Data excerpts
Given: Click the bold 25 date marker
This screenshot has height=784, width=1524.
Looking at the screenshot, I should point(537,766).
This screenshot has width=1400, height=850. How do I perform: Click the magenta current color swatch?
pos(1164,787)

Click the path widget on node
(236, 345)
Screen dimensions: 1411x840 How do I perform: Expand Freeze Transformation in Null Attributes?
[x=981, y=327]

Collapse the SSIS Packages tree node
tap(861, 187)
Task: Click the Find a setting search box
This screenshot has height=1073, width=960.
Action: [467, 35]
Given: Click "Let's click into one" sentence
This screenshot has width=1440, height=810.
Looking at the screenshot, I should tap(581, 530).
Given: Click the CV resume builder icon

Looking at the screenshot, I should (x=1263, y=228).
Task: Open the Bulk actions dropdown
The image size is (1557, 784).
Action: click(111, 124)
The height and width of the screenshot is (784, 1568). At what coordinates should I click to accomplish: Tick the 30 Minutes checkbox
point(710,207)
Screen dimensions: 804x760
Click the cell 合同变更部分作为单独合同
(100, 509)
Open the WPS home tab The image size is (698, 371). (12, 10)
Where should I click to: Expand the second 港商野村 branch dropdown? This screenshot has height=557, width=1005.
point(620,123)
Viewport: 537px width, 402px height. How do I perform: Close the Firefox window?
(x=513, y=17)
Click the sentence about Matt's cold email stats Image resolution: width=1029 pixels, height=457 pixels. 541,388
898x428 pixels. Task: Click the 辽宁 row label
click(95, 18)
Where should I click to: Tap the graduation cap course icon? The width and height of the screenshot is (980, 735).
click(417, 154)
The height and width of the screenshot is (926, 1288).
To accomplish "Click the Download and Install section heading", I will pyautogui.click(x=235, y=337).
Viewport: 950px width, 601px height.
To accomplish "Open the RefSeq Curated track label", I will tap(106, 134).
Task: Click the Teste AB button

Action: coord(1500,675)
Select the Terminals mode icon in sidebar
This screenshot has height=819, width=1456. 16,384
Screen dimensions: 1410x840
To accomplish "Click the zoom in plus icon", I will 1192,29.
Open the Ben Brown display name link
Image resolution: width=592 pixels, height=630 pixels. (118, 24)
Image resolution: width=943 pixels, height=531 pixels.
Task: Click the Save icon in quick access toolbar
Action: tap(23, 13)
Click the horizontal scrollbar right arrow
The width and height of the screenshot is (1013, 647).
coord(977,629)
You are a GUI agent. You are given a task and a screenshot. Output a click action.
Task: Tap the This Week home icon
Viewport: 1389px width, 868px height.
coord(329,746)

Exercise instructions:
Count how many lines in the data contain the word "will", giving the number without comment.

Output of the task:
3